• [Supplied records]:
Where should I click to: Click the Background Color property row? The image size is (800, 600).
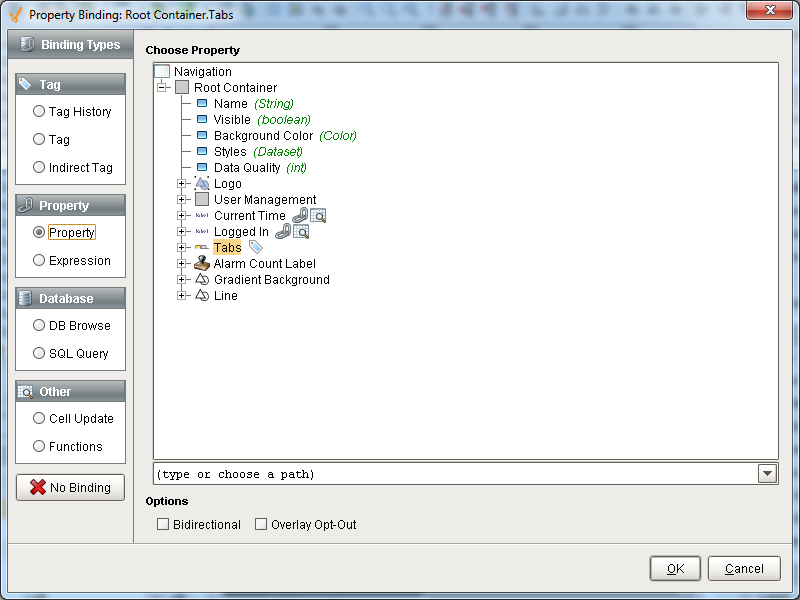click(263, 135)
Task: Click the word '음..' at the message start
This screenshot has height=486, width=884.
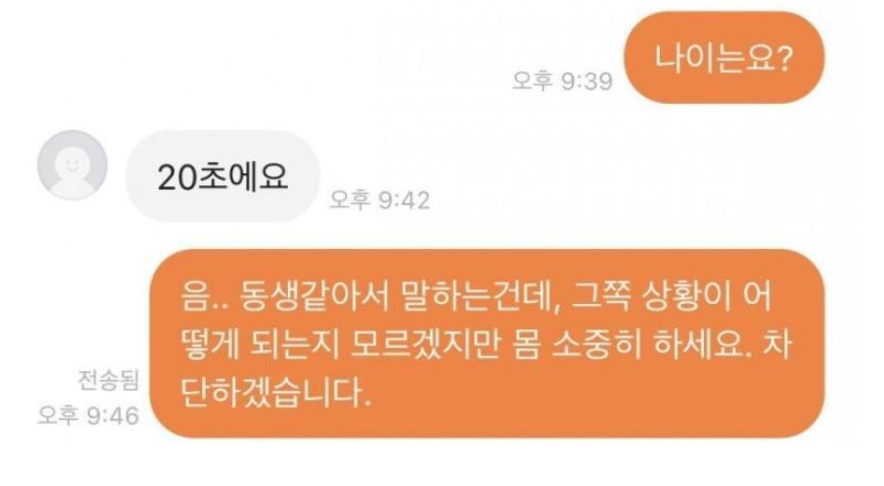Action: click(x=204, y=295)
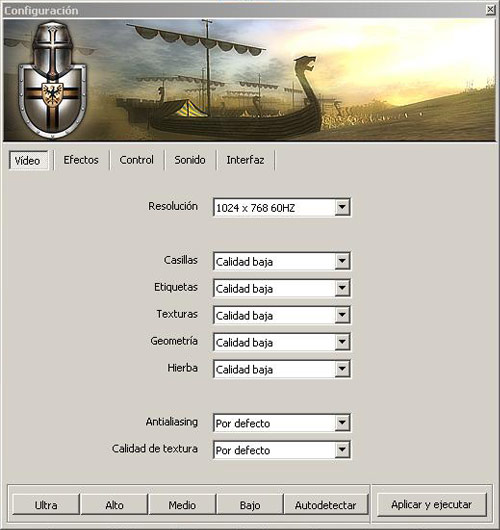Select the Vídeo tab
500x530 pixels.
28,160
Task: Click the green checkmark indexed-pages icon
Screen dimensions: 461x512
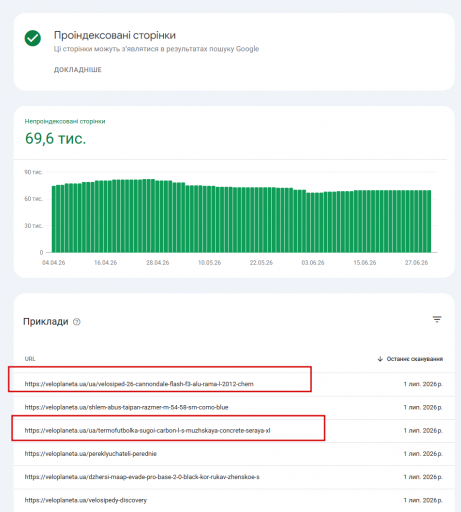Action: coord(33,38)
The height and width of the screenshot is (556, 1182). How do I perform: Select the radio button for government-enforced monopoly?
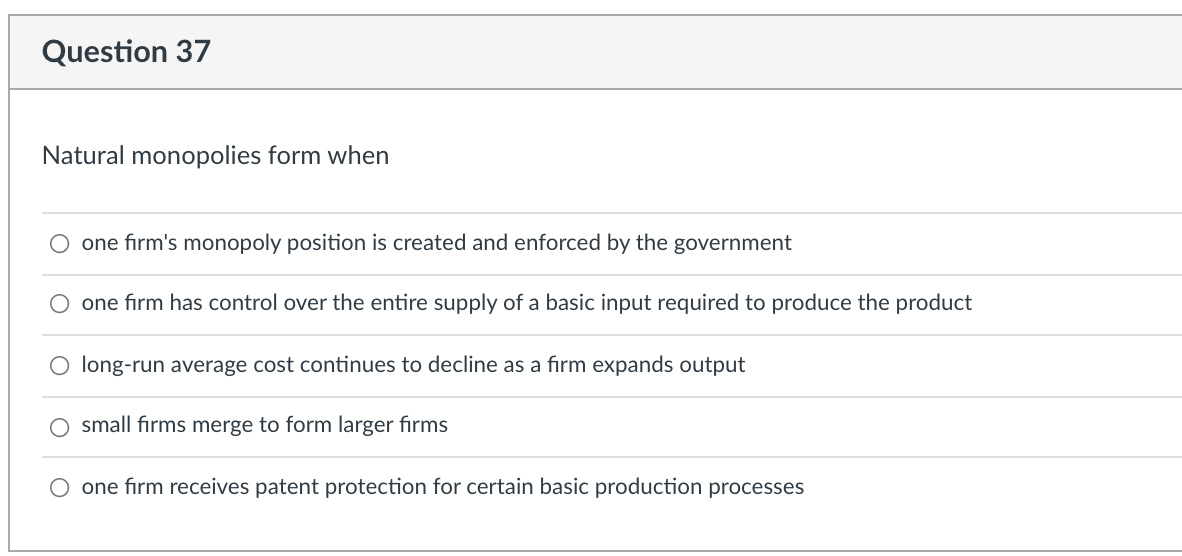point(61,243)
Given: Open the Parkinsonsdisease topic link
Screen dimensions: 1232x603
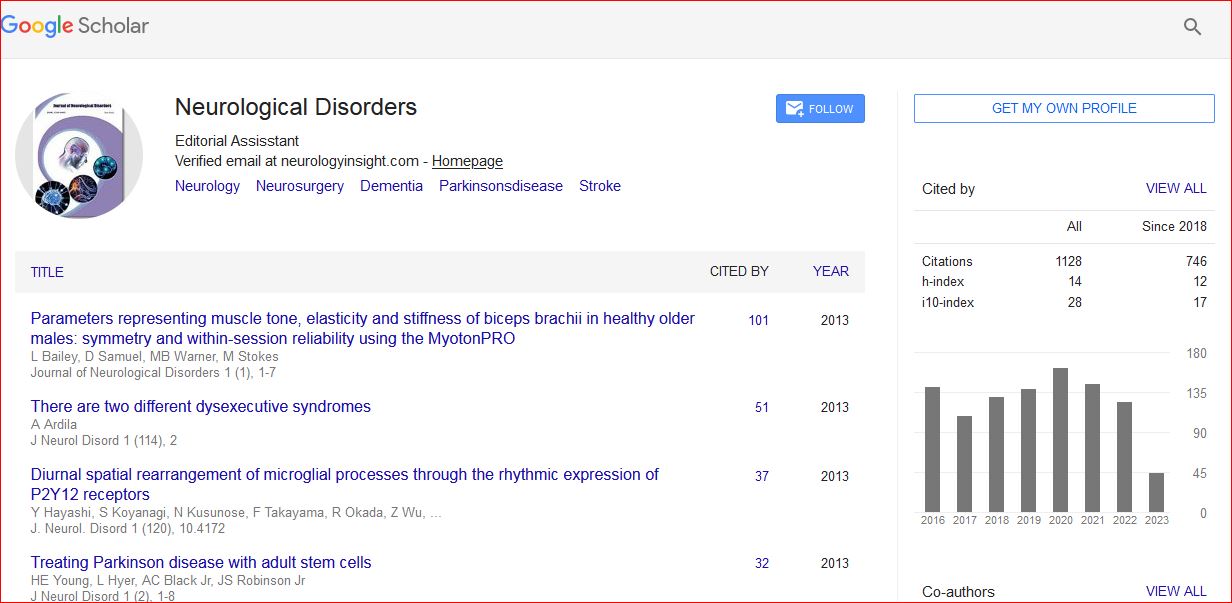Looking at the screenshot, I should click(x=500, y=186).
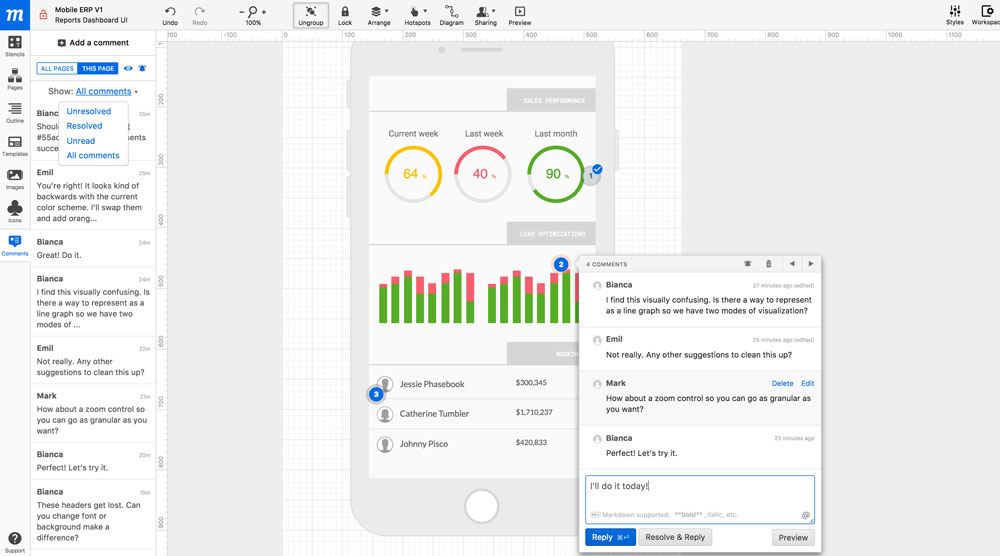Launch Preview from the top toolbar
The image size is (1000, 556).
coord(520,15)
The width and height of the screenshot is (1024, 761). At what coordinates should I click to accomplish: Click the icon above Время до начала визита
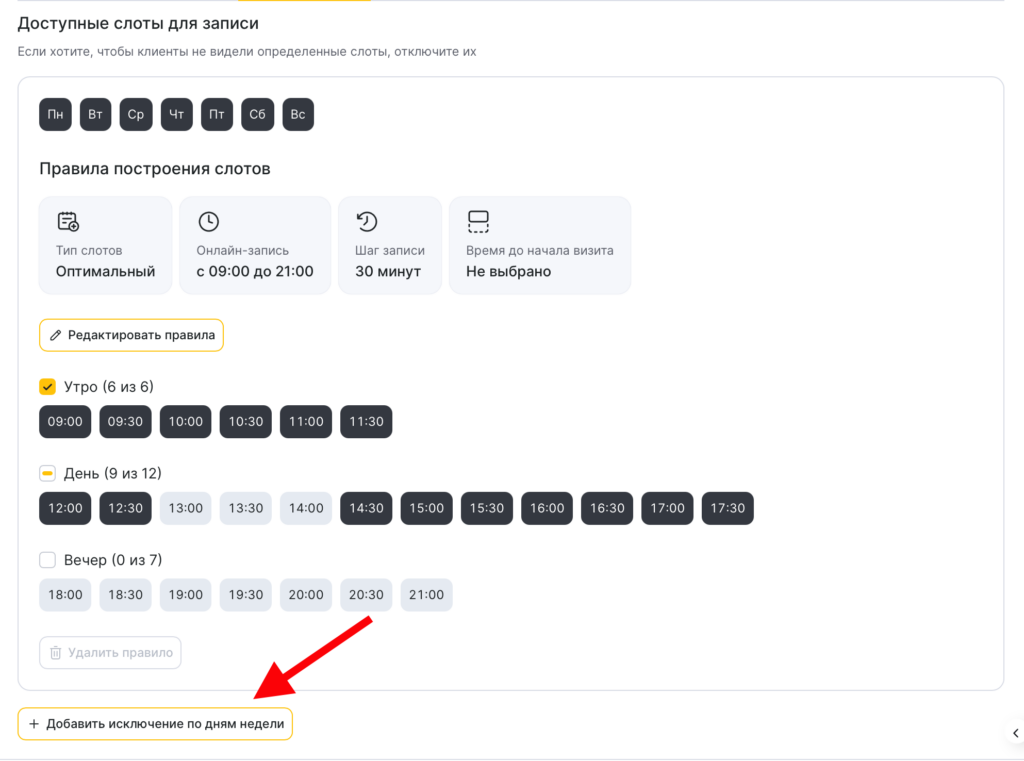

• [Task description]: Pictures excluded, copy exactly the lines running from the one with "Screen dimensions: 461x512" through the last line of the material.

• [Result of the task]:
Screen dimensions: 461x512
Action: coord(33,38)
The height and width of the screenshot is (556, 1182). How do I perform: Select the radio button for government-enforced monopoly?
point(61,243)
Given: Open the Parkinsonsdisease topic link
Screen dimensions: 1232x603
Looking at the screenshot, I should click(x=500, y=186).
Launch Preview from the top toolbar
The image size is (1000, 556).
coord(520,15)
The width and height of the screenshot is (1024, 761). At what coordinates should I click to accomplish: Click the icon above Время до начала визита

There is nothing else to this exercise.